Errand of Mercy
The Clarence Darrow fashioned by writer Jack Marshall and actor Paul Morella is a man suffering from a very curious affliction.
No, not the famed lawyer's womanizing or his desire to prove his worth to a father long since dead or even his talent to distract a jury with a match, a cigar and a paper clip, though all these things were Darrow--never Clarence, just Darrow to his friends.
The affliction, in this case, was empathy--a sensitivity to the pain of his fellow man so acute, he simply had to take action to help in order to ease his own suffering.
You can see it in Morella's face as he walks among the detritus of his own life, law books and newspapers strewn across the stage of the Everyman Theater in a performance of "A Passion for Justice: An Encounter with Clarence Darrow." Picking up a paper with a headline about one his famous cases, whether it be one of his many battles in defense of labor union causes, a murder case that put racial prejudice on trial, or the children-murdering-child case of Leopold and Loeb, one sees the pain, agitation, weariness and suffering with each paused step, each glance around his desk, each wipe of his face with his hankerchief.
"Passion for Justice," we learn from the playbill, is often performed by Morella "before some of the most elite and prestigious trial lawyers, law firms, legal organizations and law schools in the country," but this is clearly a play for an audience beyond lawyers, a play appreciated by the audience which, with few exceptions, was made up primarily of AARP subscribers--that is, people who might actually know who Clarence Darrow was.
As a 40something, I know Darrow from the famed Scopes "monkey" trial (which inspired another play, "Inherit the Wind") and for the quote, "There is no justice." However, after watching the play, I learned that Darrow liked girls (a lot), played baseball as a youth, had an emotionally absent father, once took a lawsuit for a $15 horse harness, nearly died of mastoiditis (a bone infection of the skull), and came to believe that it is heredity and environment, not God nor free will, which shapes and determines our lives.
In two acts, the play is broken up into several scenes, each exploring a different milestone "crime of the century" case in Darrow's career.

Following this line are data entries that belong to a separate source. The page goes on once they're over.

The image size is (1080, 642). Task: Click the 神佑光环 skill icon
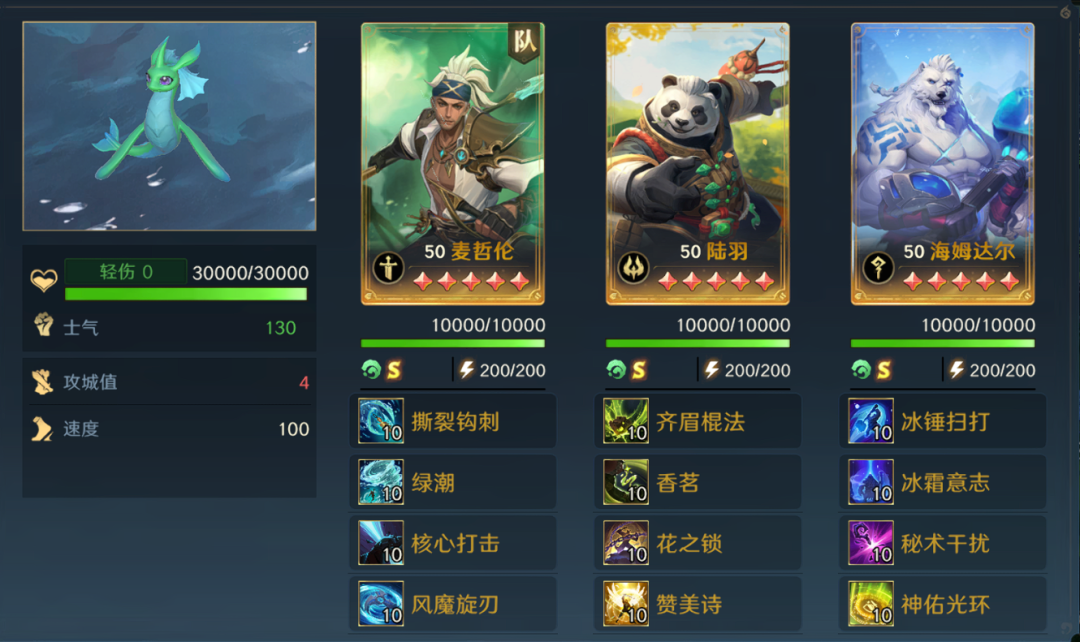coord(871,604)
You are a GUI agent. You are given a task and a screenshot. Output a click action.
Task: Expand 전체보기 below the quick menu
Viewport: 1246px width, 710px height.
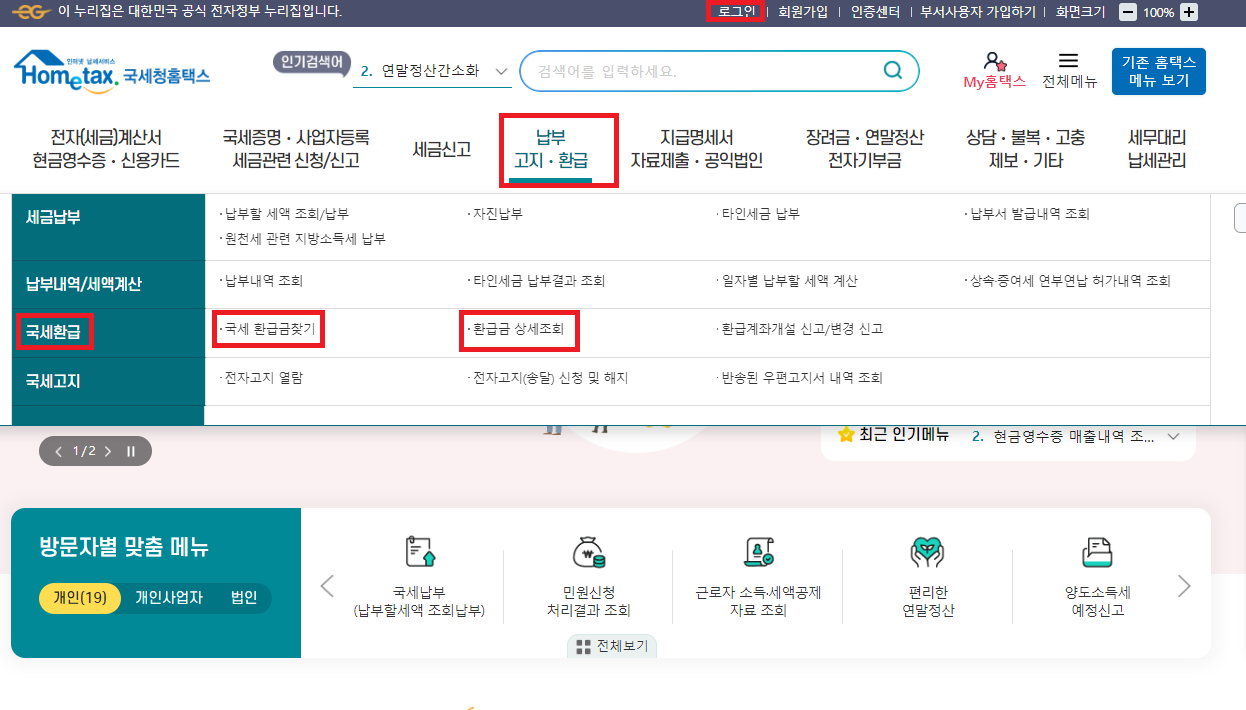pyautogui.click(x=613, y=646)
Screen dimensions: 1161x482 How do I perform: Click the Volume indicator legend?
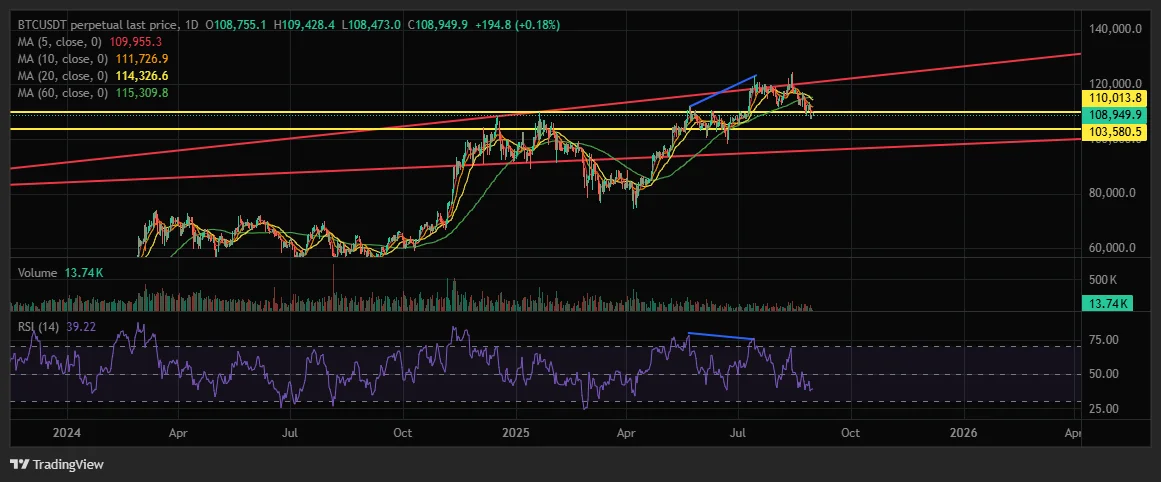(x=38, y=272)
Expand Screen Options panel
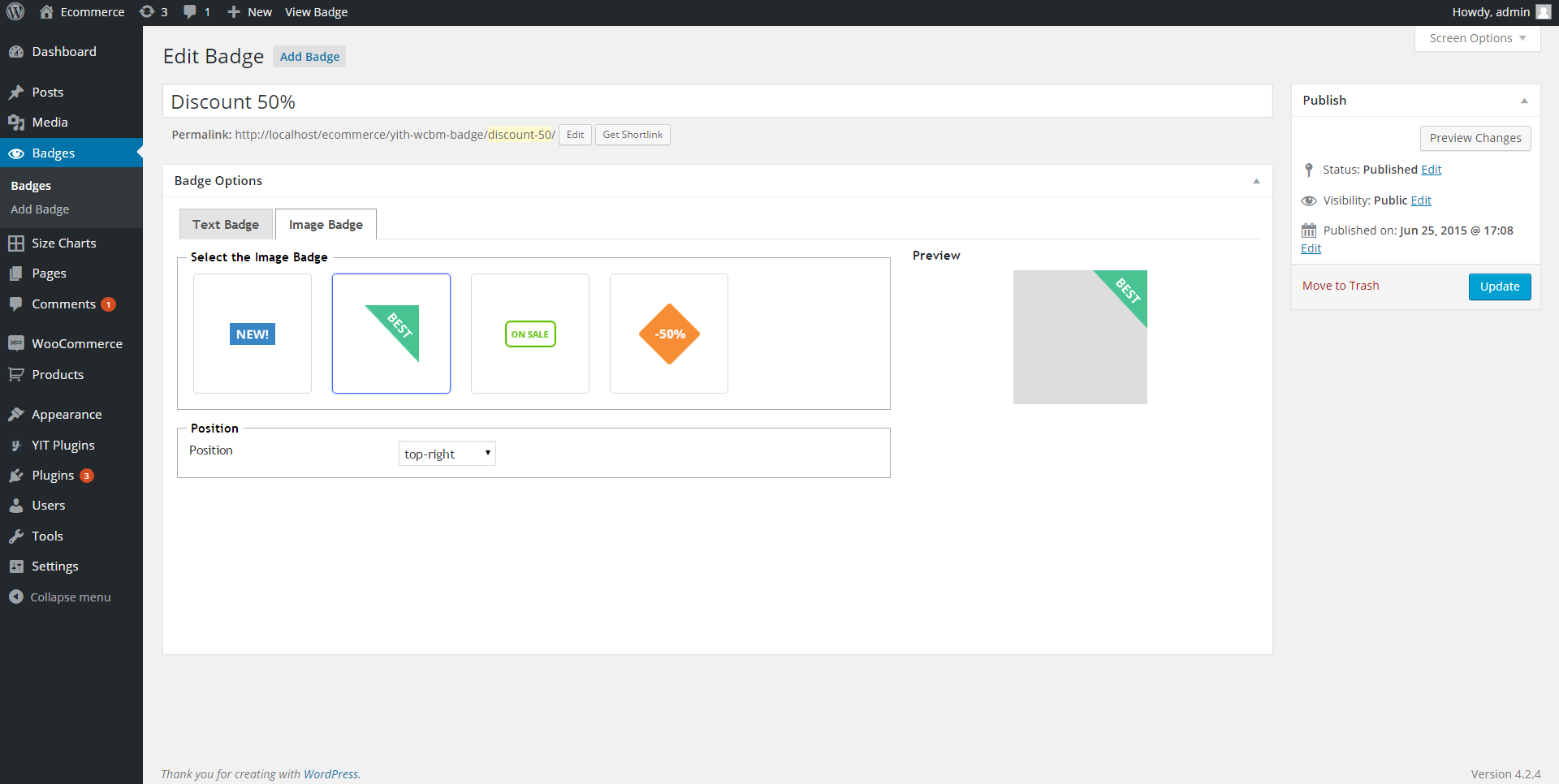This screenshot has width=1559, height=784. (x=1477, y=38)
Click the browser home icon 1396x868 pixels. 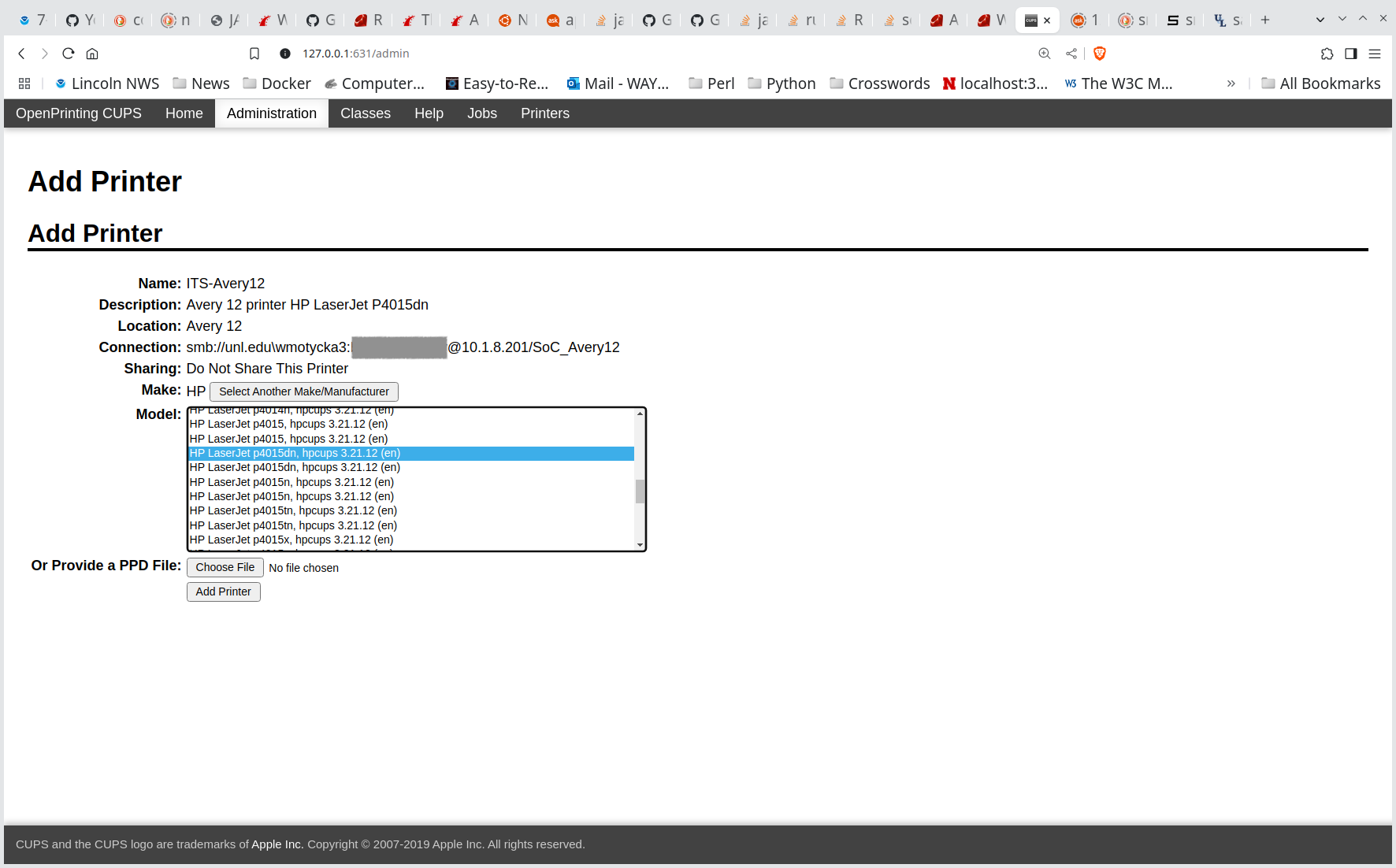(92, 54)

The lighting turns a bright yellowish orange to indicate a change of scene, as Morella's Darrow goes from speaking about his life to making his case before the audience which transforms into a jury. With the tale of each case, we learn more about Darrow and his growth as a human being, a man more a poet than a lawyer (Morella's Darrow often quotes poetry in his legal summations), a sociologist who, in his study of the human condition, finds he cannot stand idly by, but must get involved to "rescue the suffering when I could," as Darrow himself once said.
Morella's performance put me in mind of another actor, Spencer Tracy, who himself played Darrow in "Inherit the Wind," though it was not this performance that came to mind, but the role Spencer played as a judge in "Judgment at Nuremberg." Tracy's character speaks at trial of the "sanctity of a single human life," and it is the preservation of that sanctity that drives the character of Darrow in "Passion." Perhaps unbeknownst to Darrow himself as it was happening, he transformed from a skirt-dollar-and-headline chaser to a man on a very serious and honorable mission.
As Morella so concludes just prior to thunderous applause and standing ovation at curtain's fall, "All life is worth saving...and mercy is the highest attribute of man." Perhaps this play might be best entitled, "Passion for Mercy"--for Morella's Darrow, justice and mercy were inextricably intertwined, capital punishment was a fancy name for killing and what mattered most in a man's life was never the plaques and trophies of individual achievement. A man's true legacy lies in the ideas he fostered and the causes for which he fought.